Speaking of metaphor, Petey was an apt one for what I hoped to become. Agents can seem like fanged gatekeepers, blocking the entry to literary success. I didn’t know what lay beyond the big dog, and neither do most writers. Getting past doesn’t mean getting published. In fact an agent’s inbox is just the beginning of the fraught, uncanny journey to the bookstore. I know this well. Now that I’m an agent, I read dozens of queries a day—vetting, culling, and mostly rejecting. I crumple with prejudice. I delete with a vengance. But I’m also a writer, and know what it’s like to send a query hoping someone will discover my talent. It’s a Jeckle & Hyde identity—part fiendish rejecter, part doe-eyed scribbler.
Writer-agents aren’t unheard of, though my situation is a bit unique, as my agent is also my boss. Not long after starting at STNY, Scott suggested I write something for teens. Solicited? Woot! I’d have a book deal by Christmas. Right?
Writing young adult after four years studying 19th century novels wasn’t easy.
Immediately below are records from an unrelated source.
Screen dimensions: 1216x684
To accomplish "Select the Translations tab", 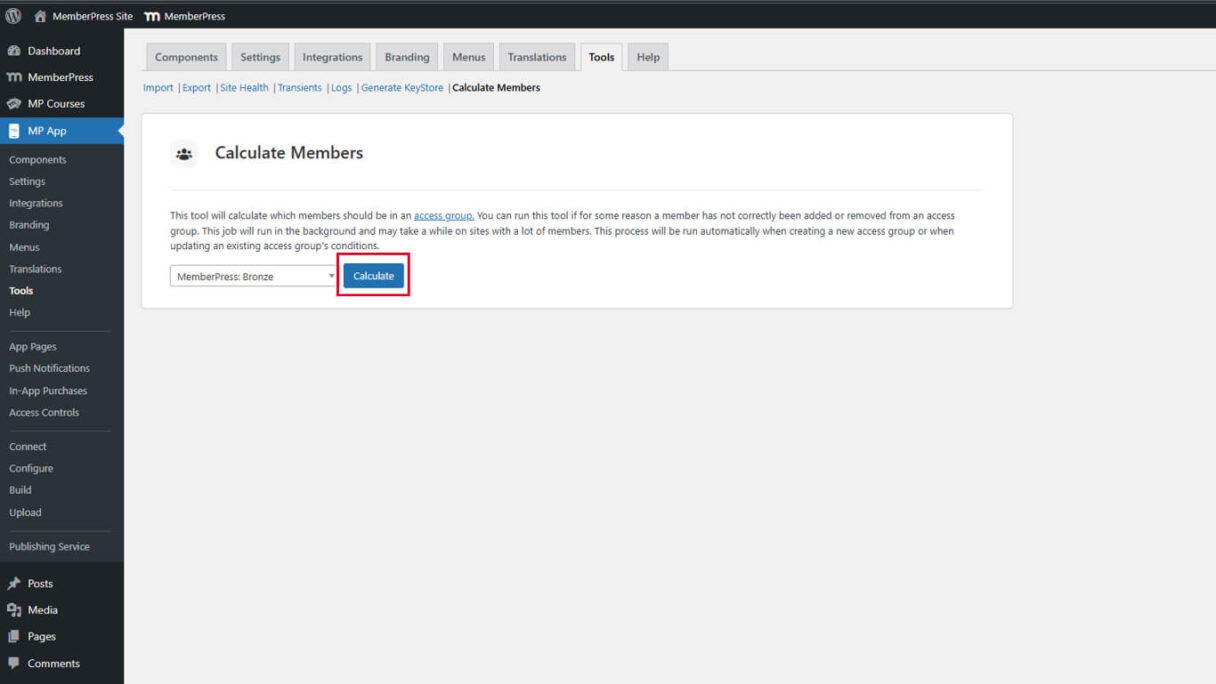I will pyautogui.click(x=536, y=57).
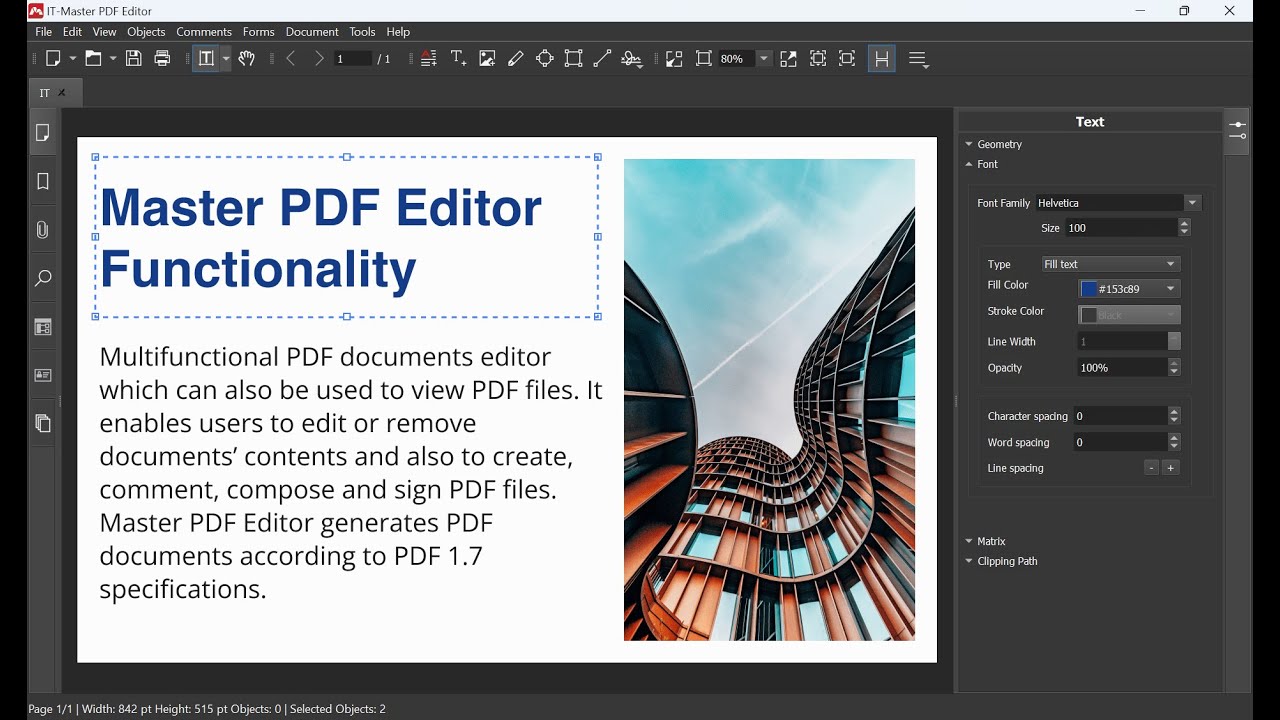
Task: Open the Font Family dropdown
Action: coord(1191,203)

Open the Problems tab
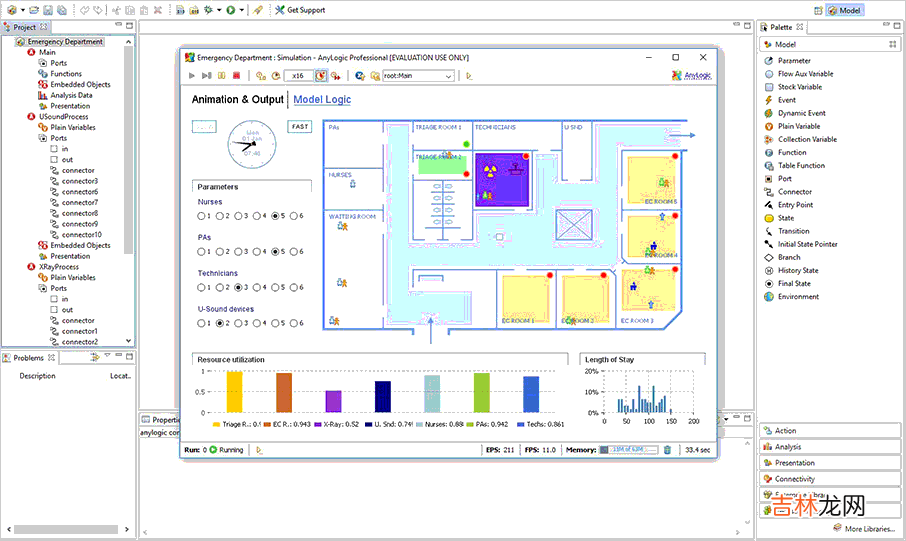pyautogui.click(x=28, y=357)
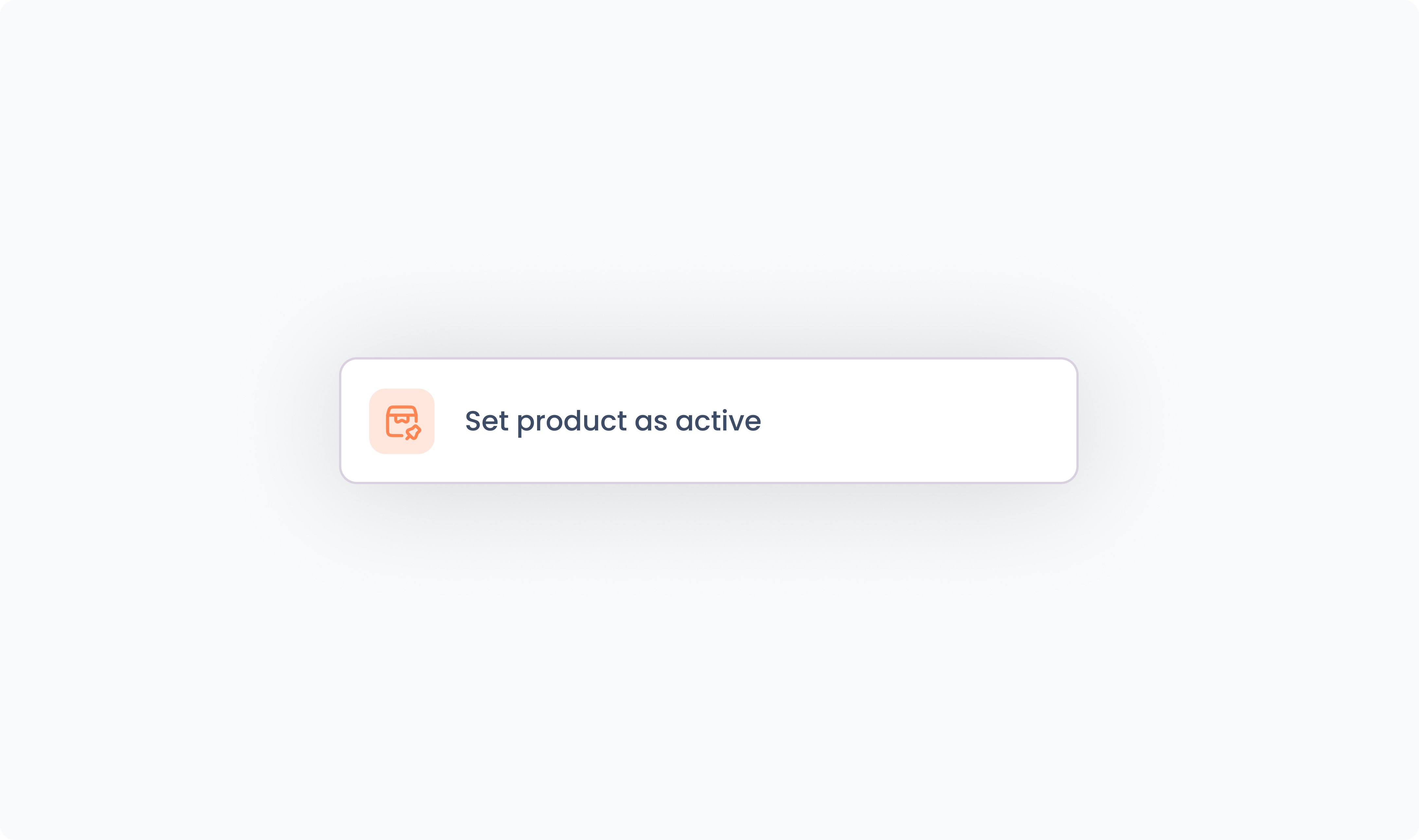The height and width of the screenshot is (840, 1419).
Task: Click the pin badge on store icon
Action: tap(413, 433)
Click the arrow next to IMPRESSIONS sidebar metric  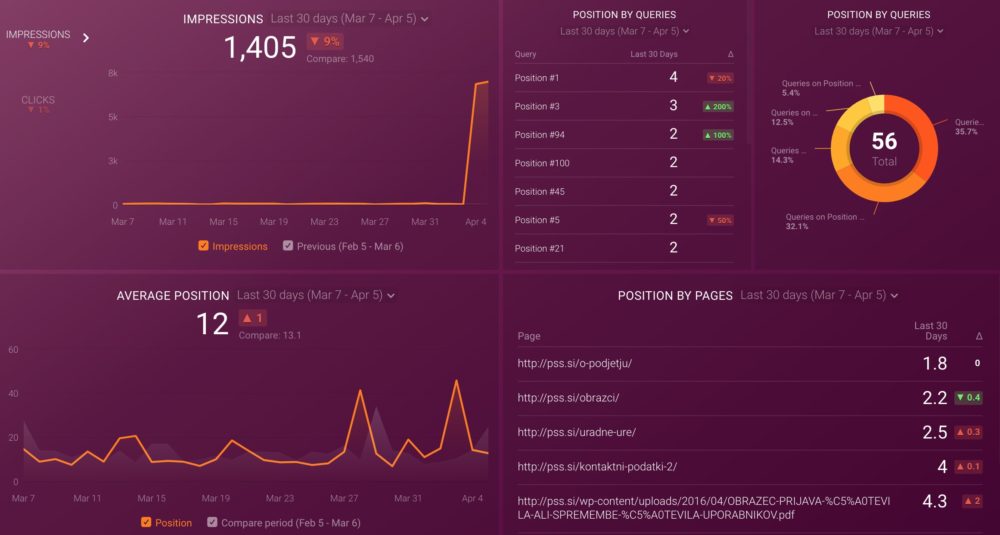(x=86, y=38)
I couldn’t hide behind complex literary tricks or sweeping description. I had to tell a good story. Period. My characters would have to do things, not just sit around feeling and thinking. Feeling blocked, I flew to L.A. to attend the Book Expo America on behalf of STNY. Landing at LAX, I glanced out the window and saw a city where I knew virtually no one. I thought of the first day of school, when everyone seems to be friends but you. And then BAM I had it. My story was about isolation, feeling alone in a crowd. I opened my lap top and started typing furiously— just in time to hear, “Excuse me sir, you’ll need to stow that.”
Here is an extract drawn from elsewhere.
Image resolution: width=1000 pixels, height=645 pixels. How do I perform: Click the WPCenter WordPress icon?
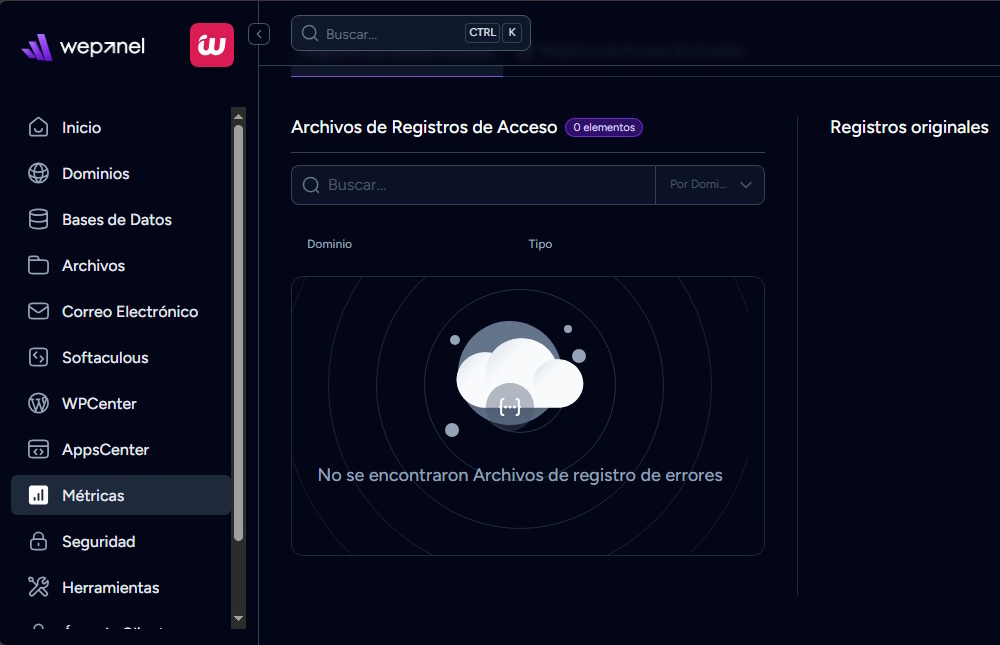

Four months later I presented my manuscript, and immediately wished my agent didn’t read literally 10 feet from my desk. As Scott read, I tried to concentrate on work, jumping out of my seat whenever he went “Hmm.” This went on for days (an eye-blink compared to most agency turn-around times), Scott scribbling in the margins, me grinding the enamel from my teeth. I knew to expect notes, but wasn’t prepared for anything so exhaustive. Scott said he had “some thoughts”: My story was set in the future. Scott suggested a contemporary setting. It was told in the present-tense. He wanted simple past. It was in the first person. It should be in third. And that was just the beginning.
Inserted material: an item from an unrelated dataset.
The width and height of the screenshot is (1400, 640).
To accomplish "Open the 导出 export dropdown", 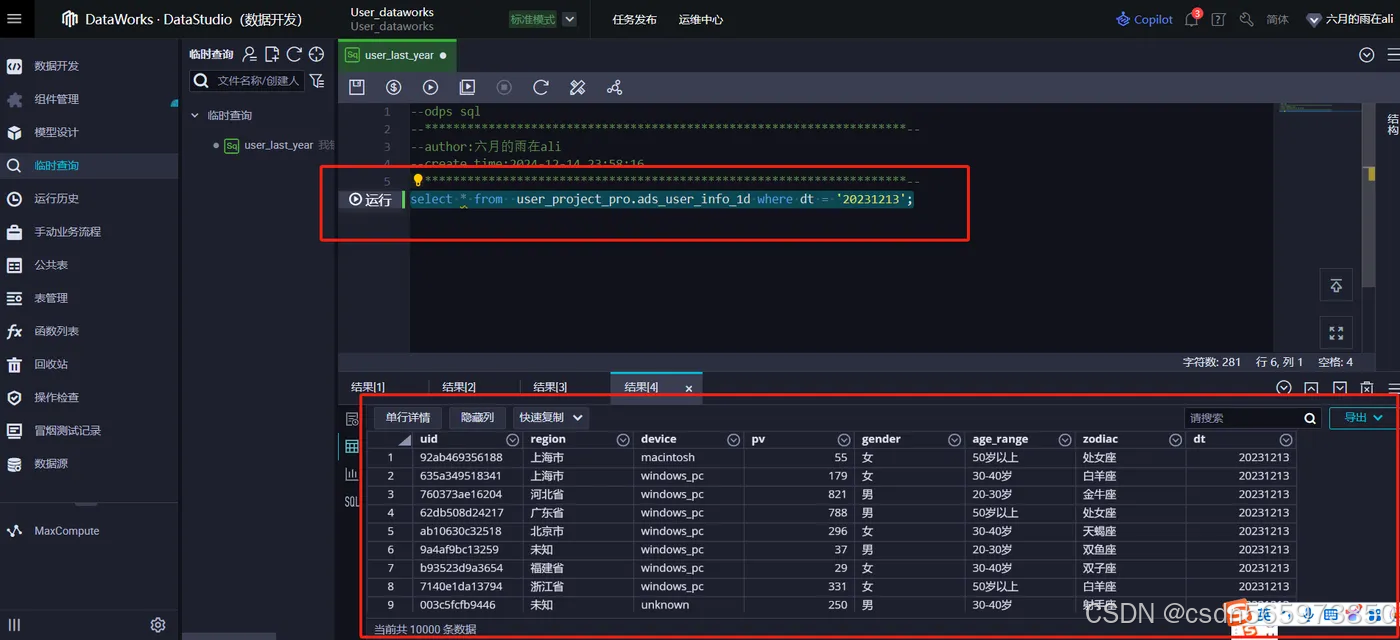I will point(1360,417).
Getting notes is like being punched in the nose and saying, “Thanks!” Revision is resetting the bone. It hurts. But I was lucky. Not only did Scott hold my hand through months of rewrites, every day I saw our clients—veteran writers—take their notes and go back to work, rethinking, refining, and polishing. Without their example I’d have despaired. More than ever, agents develop manuscripts before submitting—editors can’t risk purchasing underdeveloped material—but it still shocked me how many drafts any manuscript undergoes before it’s acquired, let alone hits the shelves.